=== Material for this exercise ===
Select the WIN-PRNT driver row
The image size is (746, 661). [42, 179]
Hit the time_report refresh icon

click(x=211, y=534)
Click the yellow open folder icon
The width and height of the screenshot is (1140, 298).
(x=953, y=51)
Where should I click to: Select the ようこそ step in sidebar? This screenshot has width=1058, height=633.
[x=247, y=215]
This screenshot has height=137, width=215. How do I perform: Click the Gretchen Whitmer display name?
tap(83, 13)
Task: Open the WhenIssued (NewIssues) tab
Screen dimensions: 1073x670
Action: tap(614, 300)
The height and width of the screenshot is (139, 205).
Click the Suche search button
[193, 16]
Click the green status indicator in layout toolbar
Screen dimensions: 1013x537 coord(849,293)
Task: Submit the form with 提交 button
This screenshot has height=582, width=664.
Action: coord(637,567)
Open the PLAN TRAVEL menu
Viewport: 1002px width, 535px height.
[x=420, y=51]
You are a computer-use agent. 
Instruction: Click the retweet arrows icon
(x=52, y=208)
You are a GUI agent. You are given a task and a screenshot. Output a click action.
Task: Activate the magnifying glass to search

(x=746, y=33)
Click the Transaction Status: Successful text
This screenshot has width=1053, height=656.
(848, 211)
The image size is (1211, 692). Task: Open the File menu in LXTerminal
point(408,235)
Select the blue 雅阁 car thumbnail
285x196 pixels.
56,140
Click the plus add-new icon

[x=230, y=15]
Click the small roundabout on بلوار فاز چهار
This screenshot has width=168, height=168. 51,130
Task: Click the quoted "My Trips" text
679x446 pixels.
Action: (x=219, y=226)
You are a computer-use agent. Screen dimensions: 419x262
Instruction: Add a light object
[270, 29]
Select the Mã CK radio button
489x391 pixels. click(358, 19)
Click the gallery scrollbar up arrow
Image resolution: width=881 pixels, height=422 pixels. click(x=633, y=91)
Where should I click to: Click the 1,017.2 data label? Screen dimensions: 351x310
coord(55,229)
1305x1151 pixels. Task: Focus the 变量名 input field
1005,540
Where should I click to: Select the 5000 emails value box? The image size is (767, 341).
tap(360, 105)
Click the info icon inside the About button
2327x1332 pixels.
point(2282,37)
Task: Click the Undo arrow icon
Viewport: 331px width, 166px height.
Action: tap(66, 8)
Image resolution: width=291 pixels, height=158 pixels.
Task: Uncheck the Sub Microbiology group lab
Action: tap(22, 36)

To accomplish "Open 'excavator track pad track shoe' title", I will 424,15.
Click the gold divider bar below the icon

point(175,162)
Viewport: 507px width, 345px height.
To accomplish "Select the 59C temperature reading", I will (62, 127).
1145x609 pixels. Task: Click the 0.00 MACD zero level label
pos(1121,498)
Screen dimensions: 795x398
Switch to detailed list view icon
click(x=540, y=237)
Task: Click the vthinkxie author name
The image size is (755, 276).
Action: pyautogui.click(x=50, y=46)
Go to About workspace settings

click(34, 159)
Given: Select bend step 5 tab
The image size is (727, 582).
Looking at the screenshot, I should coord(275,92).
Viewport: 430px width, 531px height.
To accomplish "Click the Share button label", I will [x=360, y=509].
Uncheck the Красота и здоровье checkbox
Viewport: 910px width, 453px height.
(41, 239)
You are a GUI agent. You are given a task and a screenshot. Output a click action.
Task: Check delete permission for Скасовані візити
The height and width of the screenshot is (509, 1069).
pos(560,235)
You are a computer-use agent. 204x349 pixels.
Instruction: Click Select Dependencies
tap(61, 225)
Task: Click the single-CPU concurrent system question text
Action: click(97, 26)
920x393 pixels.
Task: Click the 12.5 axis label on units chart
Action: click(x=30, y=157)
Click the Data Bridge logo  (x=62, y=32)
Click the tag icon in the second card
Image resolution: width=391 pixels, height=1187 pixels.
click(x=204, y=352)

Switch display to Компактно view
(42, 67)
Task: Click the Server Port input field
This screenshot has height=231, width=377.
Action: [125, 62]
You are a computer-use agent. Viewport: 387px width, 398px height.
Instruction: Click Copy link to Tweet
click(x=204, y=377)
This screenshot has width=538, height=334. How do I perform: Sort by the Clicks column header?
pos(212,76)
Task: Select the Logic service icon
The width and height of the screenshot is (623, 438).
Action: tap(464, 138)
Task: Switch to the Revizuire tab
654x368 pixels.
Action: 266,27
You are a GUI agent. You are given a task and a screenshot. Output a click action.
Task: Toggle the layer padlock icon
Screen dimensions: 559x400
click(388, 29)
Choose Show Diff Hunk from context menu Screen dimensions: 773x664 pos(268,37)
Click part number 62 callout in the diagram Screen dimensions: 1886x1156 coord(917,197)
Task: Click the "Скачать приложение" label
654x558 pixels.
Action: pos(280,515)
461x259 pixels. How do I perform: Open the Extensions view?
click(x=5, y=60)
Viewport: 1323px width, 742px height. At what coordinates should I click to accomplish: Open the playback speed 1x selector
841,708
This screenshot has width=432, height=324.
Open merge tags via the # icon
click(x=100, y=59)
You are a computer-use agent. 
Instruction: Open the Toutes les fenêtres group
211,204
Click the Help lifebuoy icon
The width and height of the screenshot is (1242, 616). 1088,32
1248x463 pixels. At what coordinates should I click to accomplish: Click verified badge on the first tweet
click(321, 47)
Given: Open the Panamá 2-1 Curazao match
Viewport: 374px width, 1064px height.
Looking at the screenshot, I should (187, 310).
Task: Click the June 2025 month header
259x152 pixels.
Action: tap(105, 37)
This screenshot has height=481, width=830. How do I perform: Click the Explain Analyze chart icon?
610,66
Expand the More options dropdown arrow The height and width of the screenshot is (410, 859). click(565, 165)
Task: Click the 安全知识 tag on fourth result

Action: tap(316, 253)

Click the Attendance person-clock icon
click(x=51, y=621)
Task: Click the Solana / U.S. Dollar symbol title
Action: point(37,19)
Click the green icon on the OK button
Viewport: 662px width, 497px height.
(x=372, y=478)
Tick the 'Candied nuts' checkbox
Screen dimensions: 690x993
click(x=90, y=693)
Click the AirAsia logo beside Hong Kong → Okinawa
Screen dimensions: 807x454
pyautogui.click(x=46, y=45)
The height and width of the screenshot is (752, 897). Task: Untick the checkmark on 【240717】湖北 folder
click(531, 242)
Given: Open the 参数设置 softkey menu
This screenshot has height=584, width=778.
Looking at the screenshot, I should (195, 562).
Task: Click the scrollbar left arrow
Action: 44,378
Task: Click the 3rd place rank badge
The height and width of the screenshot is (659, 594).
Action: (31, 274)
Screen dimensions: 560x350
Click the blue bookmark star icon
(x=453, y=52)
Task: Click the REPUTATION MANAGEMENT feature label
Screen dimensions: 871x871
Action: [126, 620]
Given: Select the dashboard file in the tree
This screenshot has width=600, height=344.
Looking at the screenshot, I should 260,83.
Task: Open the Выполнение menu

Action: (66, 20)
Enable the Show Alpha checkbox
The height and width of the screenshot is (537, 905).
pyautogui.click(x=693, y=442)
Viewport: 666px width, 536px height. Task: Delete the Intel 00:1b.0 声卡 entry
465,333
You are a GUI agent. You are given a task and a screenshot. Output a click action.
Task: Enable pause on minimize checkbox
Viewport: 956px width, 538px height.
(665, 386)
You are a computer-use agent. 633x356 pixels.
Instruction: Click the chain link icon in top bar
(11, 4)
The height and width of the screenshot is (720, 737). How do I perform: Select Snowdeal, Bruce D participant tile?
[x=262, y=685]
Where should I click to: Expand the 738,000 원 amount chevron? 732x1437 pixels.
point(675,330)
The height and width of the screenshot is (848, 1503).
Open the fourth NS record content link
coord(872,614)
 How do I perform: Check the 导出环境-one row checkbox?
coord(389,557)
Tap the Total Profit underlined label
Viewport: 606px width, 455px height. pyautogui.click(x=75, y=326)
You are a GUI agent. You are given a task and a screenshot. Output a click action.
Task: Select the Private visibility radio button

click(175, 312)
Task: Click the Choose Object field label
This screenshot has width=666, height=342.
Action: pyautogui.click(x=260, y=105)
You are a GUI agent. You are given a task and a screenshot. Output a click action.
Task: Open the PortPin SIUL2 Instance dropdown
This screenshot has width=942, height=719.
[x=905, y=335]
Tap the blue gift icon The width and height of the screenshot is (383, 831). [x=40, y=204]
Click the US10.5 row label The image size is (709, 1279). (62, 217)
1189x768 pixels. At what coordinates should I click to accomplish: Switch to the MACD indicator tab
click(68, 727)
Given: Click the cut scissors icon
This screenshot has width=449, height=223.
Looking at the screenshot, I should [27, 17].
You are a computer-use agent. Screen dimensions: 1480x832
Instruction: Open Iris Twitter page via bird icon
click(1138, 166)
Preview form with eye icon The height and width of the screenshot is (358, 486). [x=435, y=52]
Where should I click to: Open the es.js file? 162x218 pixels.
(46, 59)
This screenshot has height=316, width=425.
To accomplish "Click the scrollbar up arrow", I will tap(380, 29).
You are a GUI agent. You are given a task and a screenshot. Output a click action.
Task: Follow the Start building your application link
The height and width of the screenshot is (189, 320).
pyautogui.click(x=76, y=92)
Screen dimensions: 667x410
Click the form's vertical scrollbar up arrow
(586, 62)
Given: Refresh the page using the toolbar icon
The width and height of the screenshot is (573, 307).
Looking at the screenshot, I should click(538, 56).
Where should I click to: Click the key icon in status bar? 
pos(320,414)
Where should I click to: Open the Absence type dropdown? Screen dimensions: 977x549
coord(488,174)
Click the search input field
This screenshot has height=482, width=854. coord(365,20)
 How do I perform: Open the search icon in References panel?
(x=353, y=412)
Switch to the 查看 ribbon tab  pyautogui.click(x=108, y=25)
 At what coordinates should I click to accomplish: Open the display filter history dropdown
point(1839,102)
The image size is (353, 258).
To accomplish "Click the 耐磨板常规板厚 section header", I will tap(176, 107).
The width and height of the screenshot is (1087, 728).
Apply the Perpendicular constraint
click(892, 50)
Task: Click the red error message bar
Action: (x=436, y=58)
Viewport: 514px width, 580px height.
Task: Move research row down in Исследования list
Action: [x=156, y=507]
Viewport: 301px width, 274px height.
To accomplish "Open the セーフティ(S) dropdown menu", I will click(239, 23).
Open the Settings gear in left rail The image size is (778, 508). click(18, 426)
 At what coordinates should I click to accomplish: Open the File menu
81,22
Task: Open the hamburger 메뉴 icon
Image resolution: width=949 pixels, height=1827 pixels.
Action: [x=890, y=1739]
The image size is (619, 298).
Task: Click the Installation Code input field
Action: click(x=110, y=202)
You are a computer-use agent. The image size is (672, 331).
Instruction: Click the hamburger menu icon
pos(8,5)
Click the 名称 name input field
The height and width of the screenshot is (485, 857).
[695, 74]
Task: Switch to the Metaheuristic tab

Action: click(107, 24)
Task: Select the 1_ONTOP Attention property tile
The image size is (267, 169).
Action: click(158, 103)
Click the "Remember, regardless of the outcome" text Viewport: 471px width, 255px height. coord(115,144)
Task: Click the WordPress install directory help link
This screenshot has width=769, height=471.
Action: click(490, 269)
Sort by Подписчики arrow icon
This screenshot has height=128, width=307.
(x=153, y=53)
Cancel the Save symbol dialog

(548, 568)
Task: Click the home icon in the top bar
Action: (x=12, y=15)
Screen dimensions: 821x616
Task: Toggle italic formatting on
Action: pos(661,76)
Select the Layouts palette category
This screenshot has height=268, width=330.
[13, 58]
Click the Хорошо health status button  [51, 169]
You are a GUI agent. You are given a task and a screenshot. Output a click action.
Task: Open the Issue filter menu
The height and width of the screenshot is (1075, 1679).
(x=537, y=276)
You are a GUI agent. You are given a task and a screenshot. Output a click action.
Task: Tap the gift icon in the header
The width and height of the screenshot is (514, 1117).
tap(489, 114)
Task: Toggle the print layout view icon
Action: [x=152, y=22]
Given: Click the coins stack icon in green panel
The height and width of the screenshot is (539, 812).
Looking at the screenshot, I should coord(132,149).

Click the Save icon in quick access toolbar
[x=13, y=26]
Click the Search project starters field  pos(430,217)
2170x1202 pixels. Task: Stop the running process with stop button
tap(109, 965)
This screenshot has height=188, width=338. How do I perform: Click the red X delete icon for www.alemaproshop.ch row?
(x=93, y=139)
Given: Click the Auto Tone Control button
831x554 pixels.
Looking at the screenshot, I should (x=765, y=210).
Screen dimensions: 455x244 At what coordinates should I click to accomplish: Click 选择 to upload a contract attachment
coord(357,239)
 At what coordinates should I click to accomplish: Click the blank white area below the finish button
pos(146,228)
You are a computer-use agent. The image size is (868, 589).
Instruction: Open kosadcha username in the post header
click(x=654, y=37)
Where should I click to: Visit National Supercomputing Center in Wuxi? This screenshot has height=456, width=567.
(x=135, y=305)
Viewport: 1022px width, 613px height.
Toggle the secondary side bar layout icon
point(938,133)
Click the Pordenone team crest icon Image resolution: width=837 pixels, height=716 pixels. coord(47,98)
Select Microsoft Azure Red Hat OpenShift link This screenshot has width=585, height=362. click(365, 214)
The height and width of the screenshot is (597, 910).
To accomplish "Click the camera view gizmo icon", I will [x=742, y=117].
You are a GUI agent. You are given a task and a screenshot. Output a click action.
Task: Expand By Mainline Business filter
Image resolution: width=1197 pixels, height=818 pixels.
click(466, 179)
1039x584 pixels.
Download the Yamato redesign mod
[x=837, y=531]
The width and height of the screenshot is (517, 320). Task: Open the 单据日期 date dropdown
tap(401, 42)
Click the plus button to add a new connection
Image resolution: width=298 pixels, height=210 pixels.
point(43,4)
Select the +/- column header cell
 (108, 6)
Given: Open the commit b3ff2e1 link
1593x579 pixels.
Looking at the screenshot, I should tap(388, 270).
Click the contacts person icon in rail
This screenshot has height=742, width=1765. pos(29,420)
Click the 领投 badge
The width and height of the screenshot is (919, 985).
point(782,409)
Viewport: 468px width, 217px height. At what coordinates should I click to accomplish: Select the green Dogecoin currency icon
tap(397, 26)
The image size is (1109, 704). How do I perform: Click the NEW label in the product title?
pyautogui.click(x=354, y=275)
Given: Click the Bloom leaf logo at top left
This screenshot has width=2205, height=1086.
===
» Problem to solve:
Update the part of the listing that opens with the line containing "Expand the More" and closes with the line containing "Viewport: 606px width, 455px", changing "Screen dimensions" to "Screen size" and leaving everything else unchanged.

» Answer for this exercise:
Expand the More options dropdown arrow The height and width of the screenshot is (410, 859). click(565, 165)
Task: Click the 安全知识 tag on fourth result

Action: tap(316, 253)

Click the Attendance person-clock icon
click(x=51, y=621)
Task: Click the Solana / U.S. Dollar symbol title
Action: point(37,19)
Click the green icon on the OK button
Viewport: 662px width, 497px height.
(x=372, y=478)
Tick the 'Candied nuts' checkbox
Screen size: 690x993
click(x=90, y=693)
Click the AirAsia logo beside Hong Kong → Okinawa
Screen size: 807x454
pyautogui.click(x=46, y=45)
The height and width of the screenshot is (752, 897). Task: Untick the checkmark on 【240717】湖北 folder
click(531, 242)
Given: Open the 参数设置 softkey menu
This screenshot has height=584, width=778.
Looking at the screenshot, I should (195, 562).
Task: Click the scrollbar left arrow
Action: 44,378
Task: Click the 3rd place rank badge
The height and width of the screenshot is (659, 594).
Action: (31, 274)
Screen size: 560x350
Click the blue bookmark star icon
(x=453, y=52)
Task: Click the REPUTATION MANAGEMENT feature label
Screen size: 871x871
Action: [126, 620]
Given: Select the dashboard file in the tree
This screenshot has width=600, height=344.
Looking at the screenshot, I should 260,83.
Task: Open the Выполнение menu

Action: (66, 20)
Enable the Show Alpha checkbox
The height and width of the screenshot is (537, 905).
pyautogui.click(x=693, y=442)
Viewport: 666px width, 536px height. Task: Delete the Intel 00:1b.0 声卡 entry
465,333
You are a GUI agent. You are given a task and a screenshot. Output a click action.
Task: Enable pause on minimize checkbox
Viewport: 956px width, 538px height.
(665, 386)
You are a computer-use agent. 633x356 pixels.
Instruction: Click the chain link icon in top bar
(11, 4)
The height and width of the screenshot is (720, 737). How do I perform: Select Snowdeal, Bruce D participant tile?
[x=262, y=685]
Where should I click to: Expand the 738,000 원 amount chevron? 732x1437 pixels.
point(675,330)
The height and width of the screenshot is (848, 1503).
Open the fourth NS record content link
coord(872,614)
 How do I perform: Check the 导出环境-one row checkbox?
coord(389,557)
Tap the Total Profit underlined label
Viewport: 606px width, 455px height. pyautogui.click(x=75, y=326)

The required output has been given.